Кейро глубоко вздохнула и обвила руками Лоутона. Ее легкое дыхание касалось его щеки, а затвердевшие соски прижимались к его груди. Лоутона захлестнула новая волна желания. Когда же Кейро прижалась еще теснее, а ее шелковистая нога скользнула между его коленей, он окончательно потерял голову и хрипло прошептал:

— Боже, неужели я никогда не избавлюсь от этого неутолимого желания?

Действуя вопреки голосу разума, Лоутон придвинулся к Кейро еще поближе. Она инстинктивно отвечала на прикосновения его губ и рук.

Словно в тумане Кейро различила серебристый блеск глаз и сладострастную улыбку и ощутила знакомое прикосновение его рук, ласкавших ее податливое тело, и выдохнула имя Лоутона. Он застонал от сладостной муки, охватывавшей его всякий раз, когда он прикасался к ее телу. Желание разгорелось с такой силой, что все остальное для Лоутона перестало существовать.

Как легко он покидал всех женщин, с которыми случайно сводила его жизнь. Но теперь ему казалось невозможным просто повернуться спиной и уйти от этой колдуньи, которая была одновременно и причиной его невыносимых мучений, и спасением от них.

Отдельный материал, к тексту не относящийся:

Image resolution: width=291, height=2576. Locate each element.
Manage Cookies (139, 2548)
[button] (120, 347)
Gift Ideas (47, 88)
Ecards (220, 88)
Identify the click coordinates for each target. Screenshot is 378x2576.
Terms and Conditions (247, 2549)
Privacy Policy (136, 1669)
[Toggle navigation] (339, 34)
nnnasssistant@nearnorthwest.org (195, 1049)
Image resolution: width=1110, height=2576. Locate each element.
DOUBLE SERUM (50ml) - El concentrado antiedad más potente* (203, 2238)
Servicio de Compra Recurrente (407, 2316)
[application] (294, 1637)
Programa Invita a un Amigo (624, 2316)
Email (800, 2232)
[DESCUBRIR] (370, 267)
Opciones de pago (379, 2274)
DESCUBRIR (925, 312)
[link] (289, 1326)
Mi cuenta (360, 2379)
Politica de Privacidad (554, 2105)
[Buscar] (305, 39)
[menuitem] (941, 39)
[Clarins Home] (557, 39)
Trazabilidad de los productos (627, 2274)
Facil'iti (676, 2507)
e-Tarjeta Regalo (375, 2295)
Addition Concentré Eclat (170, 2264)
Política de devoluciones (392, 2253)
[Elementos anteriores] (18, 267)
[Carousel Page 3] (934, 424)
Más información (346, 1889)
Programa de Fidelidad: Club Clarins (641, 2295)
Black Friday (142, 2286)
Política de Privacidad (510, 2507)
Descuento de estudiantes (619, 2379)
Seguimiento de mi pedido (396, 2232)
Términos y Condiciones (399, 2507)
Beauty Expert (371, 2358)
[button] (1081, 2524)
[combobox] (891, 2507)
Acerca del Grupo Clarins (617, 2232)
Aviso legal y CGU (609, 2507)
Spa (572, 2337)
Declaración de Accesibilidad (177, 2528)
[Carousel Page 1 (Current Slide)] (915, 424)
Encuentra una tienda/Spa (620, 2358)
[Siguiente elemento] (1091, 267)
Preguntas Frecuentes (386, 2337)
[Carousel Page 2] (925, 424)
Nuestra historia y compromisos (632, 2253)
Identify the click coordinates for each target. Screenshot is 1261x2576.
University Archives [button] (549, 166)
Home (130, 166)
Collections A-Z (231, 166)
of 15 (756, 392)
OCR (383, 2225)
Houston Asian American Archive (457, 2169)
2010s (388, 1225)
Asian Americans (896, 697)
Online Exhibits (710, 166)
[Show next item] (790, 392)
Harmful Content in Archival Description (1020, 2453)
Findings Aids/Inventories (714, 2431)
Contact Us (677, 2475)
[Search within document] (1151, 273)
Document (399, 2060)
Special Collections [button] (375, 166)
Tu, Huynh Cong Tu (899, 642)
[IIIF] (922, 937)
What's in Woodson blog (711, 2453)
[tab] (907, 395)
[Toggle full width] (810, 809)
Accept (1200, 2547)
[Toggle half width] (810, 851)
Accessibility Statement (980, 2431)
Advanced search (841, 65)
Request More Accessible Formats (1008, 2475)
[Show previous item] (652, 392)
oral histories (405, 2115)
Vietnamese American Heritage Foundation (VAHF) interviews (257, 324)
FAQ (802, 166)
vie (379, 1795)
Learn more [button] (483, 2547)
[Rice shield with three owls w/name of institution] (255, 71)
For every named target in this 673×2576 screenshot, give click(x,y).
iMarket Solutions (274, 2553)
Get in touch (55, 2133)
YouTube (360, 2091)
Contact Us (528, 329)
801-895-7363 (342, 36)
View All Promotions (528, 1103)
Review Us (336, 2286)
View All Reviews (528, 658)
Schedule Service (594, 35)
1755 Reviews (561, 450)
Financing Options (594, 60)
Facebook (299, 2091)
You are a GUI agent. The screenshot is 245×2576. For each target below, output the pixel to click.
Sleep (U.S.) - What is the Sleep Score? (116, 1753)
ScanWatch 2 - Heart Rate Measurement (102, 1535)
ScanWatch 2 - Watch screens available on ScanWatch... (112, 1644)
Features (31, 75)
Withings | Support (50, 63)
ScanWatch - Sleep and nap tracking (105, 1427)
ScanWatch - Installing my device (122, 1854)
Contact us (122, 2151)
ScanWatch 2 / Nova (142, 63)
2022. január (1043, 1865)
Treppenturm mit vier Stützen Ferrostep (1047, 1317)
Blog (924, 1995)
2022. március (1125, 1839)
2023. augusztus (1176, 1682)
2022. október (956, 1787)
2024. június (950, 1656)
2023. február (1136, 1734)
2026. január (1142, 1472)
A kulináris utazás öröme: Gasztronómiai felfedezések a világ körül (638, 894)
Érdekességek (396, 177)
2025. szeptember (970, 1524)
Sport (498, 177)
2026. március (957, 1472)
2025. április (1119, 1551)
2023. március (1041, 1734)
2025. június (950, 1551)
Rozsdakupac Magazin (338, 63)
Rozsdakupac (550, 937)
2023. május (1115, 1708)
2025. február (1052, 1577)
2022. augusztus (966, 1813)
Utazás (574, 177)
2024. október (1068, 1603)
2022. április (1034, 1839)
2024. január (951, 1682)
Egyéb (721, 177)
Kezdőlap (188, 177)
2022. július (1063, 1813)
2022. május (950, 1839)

Глубоко вздохнув, Лоутон отказался от сопротивления и осыпал поцелуями гладкую кожу, стремясь разжечь в душе Кейро ответное, такое же неистовое пламя. Охваченный желанием владеть ею безраздельно, он ласкал ее восхитительное тело, добиваясь ответных ласк, доказывавших, что она принадлежит ему душой и телом — по крайней мере в эти сладостные мгновения.

До сих пор в такие моменты его не заботило ничего, кроме удовлетворения собственных потребностей, но с Кейро все было по-другому: знать, что его объятия доставляют ей наслаждение, было для него важнее, чем получать его самому. Сознание того, что их наслаждение обоюдно, удваивало восторг от обладания ее красотой, и он терпеливо ждал, когда бутон страсти нальется и его распустившиеся лепестки окутают их обоих.

Возбужденный мыслями о своей задаче, Лоутон приступил к священнодействию и осыпал Кейро благоговейными поцелуями, не пропустив ни одного сантиметра гладкой кожи. Когда же он прижал ее к себе, чтобы окончательно овладеть ее телом, то понял, что и сам не в силах сдержать дрожи возбуждения.